Myanmar: Capitalizing on Rice Export Opportunities


Farm workers load sacks of rice into a truck that will take these to the market.

Photo: Nyain Thit Nyi / World Bank


  • There are good market prospects to accommodate higher rice exports from Myanmar over the next 10-15 years. China is becoming a large net importer of Myanmar rice, and the European Union has opened its markets for duty free imports from Myanmar.
  • Strong competition from other exporters in the region – Thailand, Vietnam and Cambodia - and constantly rising demand for the higher-quality rice has put pressure on Myanmar’s rice sector which has been focused on low-quality export markets.
  • The actual rice export has reached only about 1.3 million tons over the past years that lags behind the government’s target of exporting two million tons of rice this year and four million tons by 2020.
  • The most acute problems are low productivity and poor rice quality at the farm level. The average paddy yields of 2.5 tons per hectare are only half of those realized by other exporters in the region.
  • The milling sector operates with obsolete processing units that causes about 15-20 percent losses in quality and quantity during the milling.
  • Yangon Port, the main export gate, is small, outdated and with limited capacity during monsoons.
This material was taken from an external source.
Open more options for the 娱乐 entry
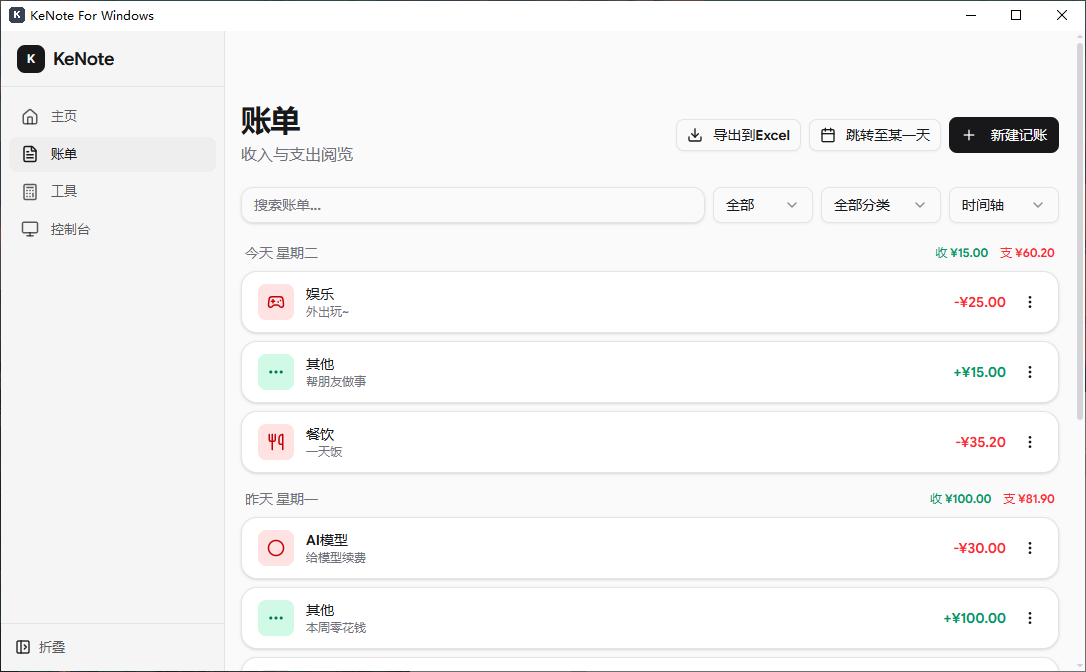1086x672 pixels. pos(1030,302)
The export procedure costs are some of the highest in the region.
  • Although many barriers to agricultural trade have been abolished, the private sector remains cautious about uncertainties in government actions.


In the short term

  • Provide more accurate market information to participants on production, consumption, exports, and prices in order to allow a smooth functioning of the rice market and enable more informed policy decisions.
  • Lift the rules limiting the maturity of commercial loans to 12 months, and broaden the type of assets that can be pledged as collateral in accessing credit.
  • Allow direct foreign investment to milling, warehousing and trading and remove the government approval from the investments made through joint ventures.
  • Avoid holding large government-owned stocks and using minimum farm prices in order to keep farm production costs competitive and prevent increases in food prices.
  • Enhance the predictability of trade policy. Export bans need to be avoided. Once issued, export licenses should not be canceled or subject to higher taxes.
  • Lower port charges and reduce export procedure costs. All export procedures and port costs should be revised with a view toward improving the competitiveness of Myanmar rice.

 In the long run

  • Update the existing seed management system and prepare a new national seed policy to make the seed industry more competitive. New rice varieties with higher export potential need to be adopted.
  • Strengthen public agricultural extension services and engage with the private sector to deliver appropriate and farmer-responsive technology.
  • Improve water management and engage farmers into decision making in order to respond to market opportunities and increase the rice production.
  • Reduce transport costs by investing in farm-to-market roads.
  • Strengthen land tenure security and increase investments into land development, transfer, and consolidation that are needed for farm commercialization.